Pages

Sunday, March 25, 2012

Mass Effect 3 Review


 This one took some time. We wanted to give it our full attention and go over every little detail. Normally, one person beats a game and then we go ahead and review it, but we actually wanted to talk this one out. While this is partially due to the ending (which I will address ad nauseum) we really wanted to see how our different choices affected different things. Also, I try never to do this, but seeing as the game has been out for a while there WILL BE SPOILERS. In order to address certain key issues I have to discuss them. They will be held to the ending of the game, though, and nothing leading up to that point will be spoiled. So I guess if you care just don't read the end. I'll warn you when it comes up. Now, there shall be no further delay.
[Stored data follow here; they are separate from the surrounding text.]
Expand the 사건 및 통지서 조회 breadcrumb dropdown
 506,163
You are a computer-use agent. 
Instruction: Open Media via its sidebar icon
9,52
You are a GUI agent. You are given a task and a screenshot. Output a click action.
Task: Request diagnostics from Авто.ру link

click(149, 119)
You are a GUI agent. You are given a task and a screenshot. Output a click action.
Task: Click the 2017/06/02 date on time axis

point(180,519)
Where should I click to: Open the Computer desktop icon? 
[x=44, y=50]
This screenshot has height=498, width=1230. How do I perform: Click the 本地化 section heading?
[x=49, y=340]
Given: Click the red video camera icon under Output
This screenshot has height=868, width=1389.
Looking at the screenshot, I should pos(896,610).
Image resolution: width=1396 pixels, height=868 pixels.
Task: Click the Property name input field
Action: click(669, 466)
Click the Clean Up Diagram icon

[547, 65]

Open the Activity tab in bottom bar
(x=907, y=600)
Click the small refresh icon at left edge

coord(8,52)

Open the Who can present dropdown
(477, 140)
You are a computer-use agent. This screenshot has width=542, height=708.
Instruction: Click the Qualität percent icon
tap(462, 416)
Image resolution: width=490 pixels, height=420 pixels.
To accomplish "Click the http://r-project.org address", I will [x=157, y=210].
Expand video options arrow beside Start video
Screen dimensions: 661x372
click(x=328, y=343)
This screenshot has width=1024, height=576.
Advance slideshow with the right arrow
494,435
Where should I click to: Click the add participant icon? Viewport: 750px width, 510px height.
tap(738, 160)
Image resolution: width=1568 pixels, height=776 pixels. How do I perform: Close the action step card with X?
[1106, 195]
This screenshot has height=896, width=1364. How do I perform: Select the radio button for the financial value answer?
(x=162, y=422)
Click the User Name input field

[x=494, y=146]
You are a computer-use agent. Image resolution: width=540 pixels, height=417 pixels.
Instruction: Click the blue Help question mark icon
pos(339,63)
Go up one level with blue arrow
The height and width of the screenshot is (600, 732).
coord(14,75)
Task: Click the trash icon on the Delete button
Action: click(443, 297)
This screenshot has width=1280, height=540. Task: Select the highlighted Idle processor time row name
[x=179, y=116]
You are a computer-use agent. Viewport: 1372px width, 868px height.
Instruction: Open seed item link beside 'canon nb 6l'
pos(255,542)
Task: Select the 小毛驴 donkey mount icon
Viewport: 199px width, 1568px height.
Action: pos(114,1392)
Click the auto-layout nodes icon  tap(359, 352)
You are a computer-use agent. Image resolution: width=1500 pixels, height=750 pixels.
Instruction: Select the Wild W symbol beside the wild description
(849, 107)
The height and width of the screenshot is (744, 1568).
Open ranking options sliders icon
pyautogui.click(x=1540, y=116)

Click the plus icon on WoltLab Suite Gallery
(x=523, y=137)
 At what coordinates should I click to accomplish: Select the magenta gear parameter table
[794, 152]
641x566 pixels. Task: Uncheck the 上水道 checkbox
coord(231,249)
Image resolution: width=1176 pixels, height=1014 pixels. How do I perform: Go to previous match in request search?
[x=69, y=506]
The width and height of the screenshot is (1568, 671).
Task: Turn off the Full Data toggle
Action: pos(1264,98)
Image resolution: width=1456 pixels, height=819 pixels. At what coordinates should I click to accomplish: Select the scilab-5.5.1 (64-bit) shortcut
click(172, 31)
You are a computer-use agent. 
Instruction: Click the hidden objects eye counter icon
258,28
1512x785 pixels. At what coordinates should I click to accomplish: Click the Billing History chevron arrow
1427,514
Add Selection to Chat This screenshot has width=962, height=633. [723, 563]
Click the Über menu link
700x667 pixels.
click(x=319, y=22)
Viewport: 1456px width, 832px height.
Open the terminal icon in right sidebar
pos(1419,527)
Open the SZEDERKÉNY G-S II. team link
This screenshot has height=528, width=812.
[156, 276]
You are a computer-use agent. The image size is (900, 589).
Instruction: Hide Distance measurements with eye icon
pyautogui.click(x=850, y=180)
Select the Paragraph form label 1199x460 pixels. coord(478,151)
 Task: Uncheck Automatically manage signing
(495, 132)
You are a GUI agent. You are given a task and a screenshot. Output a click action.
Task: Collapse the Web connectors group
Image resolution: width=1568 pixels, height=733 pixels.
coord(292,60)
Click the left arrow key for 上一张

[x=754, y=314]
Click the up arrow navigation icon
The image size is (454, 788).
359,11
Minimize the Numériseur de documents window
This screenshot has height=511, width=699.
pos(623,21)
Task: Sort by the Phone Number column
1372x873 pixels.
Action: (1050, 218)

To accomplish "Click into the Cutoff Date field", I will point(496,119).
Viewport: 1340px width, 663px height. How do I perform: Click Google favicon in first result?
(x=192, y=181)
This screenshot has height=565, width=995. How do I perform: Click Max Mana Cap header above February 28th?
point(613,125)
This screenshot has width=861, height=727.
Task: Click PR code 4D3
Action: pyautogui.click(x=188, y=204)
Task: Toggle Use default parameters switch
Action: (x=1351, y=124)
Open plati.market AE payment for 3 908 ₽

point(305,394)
I'm not going to lie, I almost don't know where to start. While the main game does have a few problems, a vast majority of the final chapter in Bioware's epic is nothing short of an amazing achievement. I really felt like my choices from the past two games were making a real impact. All the alliances I had formed were actually paying off. Even if some of the good I did came back to me in a small way, like running into an old acquaintance who did little more than talk, I still felt rewarded. I was glad to see that Bioware didn't forget characters that only had a miniscule role to play.

Except when I ran into this guy. Seriously, he's always been kind of a twat
 The first real, noticeable improvement is the combat. It's not a vast step up from 2, but things feel a bit smoother. Taking cover and shooting is a fluid process which is absolutely necessary as the scale of fire fights has definitely stepped up. It's galactic war now. You're not fighting rouge groups or mercenaries, you're fighting an unstoppable army. The shooting really gets hectic sometimes (especially near the end of the game) and it all comes together quite well. If I had to complain I would say that combat didn't gain any new features or settings. Mass Effect 2 was such a leap above one that it's strange to see no expansion. It's a huge conflict involving tons of different races and giant space battles. Why couldn't we participate in any of that? Why not an opportunity to pilot the Normandy and shoot down some enemy aircraft? That would have been awesome. That's actually one of my major problems with the game. Like 2, it's amazing, but it doesn't do enough new things to make it as special.

Despite no new additions to combat, the script and character development is just as good as ever. I've only played through it once so I don't know how different things can be. I've only heard a few stories of variations based on different decisions, but the dialogue I heard was still top notch. To see all of the relationships you have forged culminate in the end result is incredibly moving. That final moment when you talk to your crew one by one and call everyone who can't be there stands out as one of the best gaming moments of the year so far. Mass Effect has always been fantastic with the writing and storytelling and 3 is no different. However... I do have some beefs with the main game that I feel need to be addressed.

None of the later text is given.